JLP: Já tinha considerado essa questão. A minha primeira tentação foi achar que não, que não iria escrever esse livro se o Saramago estivesse vivo, porque ele intimidava-me um pouco por vários motivos. Por ser um homem muito mais velho, por ter uma experiência muito diferente da minha como escritor e por tudo aquilo que ele representava. Ainda assim, mais tarde, voltando a pensar no assunto, acho que haveria uma possibilidade de que ele gostasse desse livro na medida em que se trata de um jogo literário. Saramago para lá de todas as dimensões da sua vida era essencialmente um escritor e alguém que prezava muito a literatura.

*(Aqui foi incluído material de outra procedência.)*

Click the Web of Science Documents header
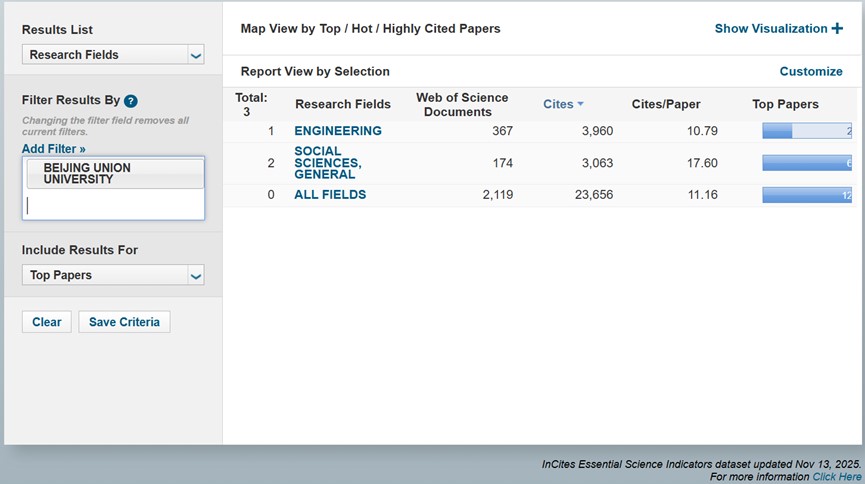pos(462,104)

RA: Este livro é quase uma homenagem camuflada a Saramago?
JLP: Sim. Para já, só facto de ter escolhido este tema já leva nessa direção e depois também efetivamente é aqui dado conta da sua vida, da perspetiva como ele via o mundo e de momentos tão importantes da história de Portugal que viveu. Acabou por ter essa dimensão de homenagem.

RA: Que momentos importantes da história recente ajudam o leitor a imaginar qual o espaço/tempo?
JLP: A ação do livro passa-se no final dos anos 90, mais concretamente 97 e 98. Foram tempos muito marcantes para Portugal. Vivemos momentos como a Expo 98, por exemplo…referências que eu próprio também recordo e que hoje parecem tão distantes, mas fazem parte de quem nós fomos.

RA: Afinal quantos Josés tem o livro?
JLP: É difícil, porque existe aqui a questão autobiografia. Faz com que eu, que também me chamo José, acabe por me ver às vezes aqui um pouco refletido em certas passagens do livro. Há, claro, o próprio José Saramago também muito importante e depois aqui uma personagem que curiosamente também se chama José que acaba por ser o grande eixo de todo o livro. Na verdade circula entre estas duas vidas: a minha e a do Saramago.

RA: O que é que se segue agora para o escritor José Luís Peixoto?
JLP: Bem, neste momento tenho aí vários projetos em perspetiva. Tenho vontade de voltar a alguns projetos que não trabalho há bastante tempo e dar algum período de pausa à escrita para pensar também num novo romance, mas não para já. Ainda assim dentro da poesia do teatro, do conto, da viagem, da música e dos vários géneros que tenho em mente algum deles irá florir nos próximos tempos. Vamos esperar para ver.